但转到top 1%性能(配体引导选模型)后,情况发生了质的变化。实验结构最优的aLogAUC为19.6,AF2 top 1%为10.8,而AFsample2T top 1%达到了12.9;EF1%方面,实验结构最优为11.3,AF2为7.5,AFsample2T为9.6。更具体的受体层面来看,TAAR1受体上AFsample2T top 1%的aLogAUC达到了32.0,甚至超过了实验结构最优的27.8;μ-阿片受体上AFsample2T为16.2,实验最优为15.2。在七个受体中(5-HT₁A、D₁、D₂、H₁、M₄、MT₁、TAAR1),AFsample2T的中位富集度也优于AF2。

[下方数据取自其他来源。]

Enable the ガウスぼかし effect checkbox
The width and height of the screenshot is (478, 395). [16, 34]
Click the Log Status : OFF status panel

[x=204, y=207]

那么,什么样的蒙版概率最有效?分析top 1%模型的来源发现,20%蒙版贡献了44%,10%蒙版贡献26%,30%蒙版贡献16%,0%蒙版仅贡献14%。不同蒙版概率的互补贡献恰恰验证了集成策略的合理性——20%蒙版最多,但其他档位同样不可或缺。
模型数量分析
在计算成本方面有一个重要发现:分析10、100、250、500、1,000个模型的结果表明,生成100-250个模型即可获得接近1,000个模型水平的最大富集度。这对于实际应用的计算资源分配有直接的指导意义。
讨论:方法定位与适用边界
与相关方法的比较
| 方法 | 原理 | 优势 | 局限 |
|---|---|---|---|
| AFsample2T(本文) | 局部MSA列蒙版 | 构象多样性与模型置信度平衡;靶向效率高 | 依赖构象选择模型;不适用于强诱导契合 |
| 全局MSA蒙版(AFsample2) | 全MSA蒙版 | 适合捕获大构象变化(激活/非激活态) | 破坏整体折叠精度,口袋精度反而更低 |
| MSA浅采样(SPEACH_AF等) | 减少MSA行数 | 适合探索替代构象状态 | 同样侧重大范围构象变化 |
| MD精修 | 物理力场模拟 | 基于物理原理,可采样连续轨迹 | 膜蛋白系统计算代价极高;预测结构起点质量影响大 |
| AlphaFold3 / Boltz-2 | 配体-受体共折叠 | 直接预测复合物构象 | 结合位点建模精度尚待系统评估;依赖训练数据中相似配体 |
| 诱导契合对接(IFD) | 对接中允许受体灵活 | 针对特定配体的口袋适应 | 依赖单配体;不适用于scaffold-agnostic虚筛 |
方法局限性
话说回来,AFsample2T也有它的适用边界。首先,诱导契合场景受限——该方法基于构象预选模型,如果某个配体结合引发显著的诱导契合效应,预生成的集成可能无法覆盖相应构象。其次,AF2训练数据存在偏差,10个基准受体中有4个结构包含在AF2训练集中,模型对未知结构受体的泛化性能可能偏低。第三,无配体场景表现有限——中位富集度仍显著低于实验结构,对于完全无配体信息的孤儿受体,虚筛结果可靠性存疑。第四,受体构象能量估计未纳入,集成对接目前没有对不同构象进行能量权重校正。最后,这是GPCR特化设计,蒙版区域基于GPCR的保守拓扑定义,应用至其他靶标类别需要重新定义靶向区域。
方法延伸与展望
展望方面,有几个方向值得关注:将靶向蒙版指向GPCR变构口袋,有望生成适用于变构虚筛的构象集成;作者明确指出方法可迁移至激酶等具有保守折叠的靶标家族,源代码已开源;未来可将AFsample2T与AF2中的模板偏向策略结合,进一步提升特定功能构象的建模精度;随着AF3和Boltz-2等配体-受体共折叠方法的成熟,与AFsample2T的系统性对比将是重要研究方向。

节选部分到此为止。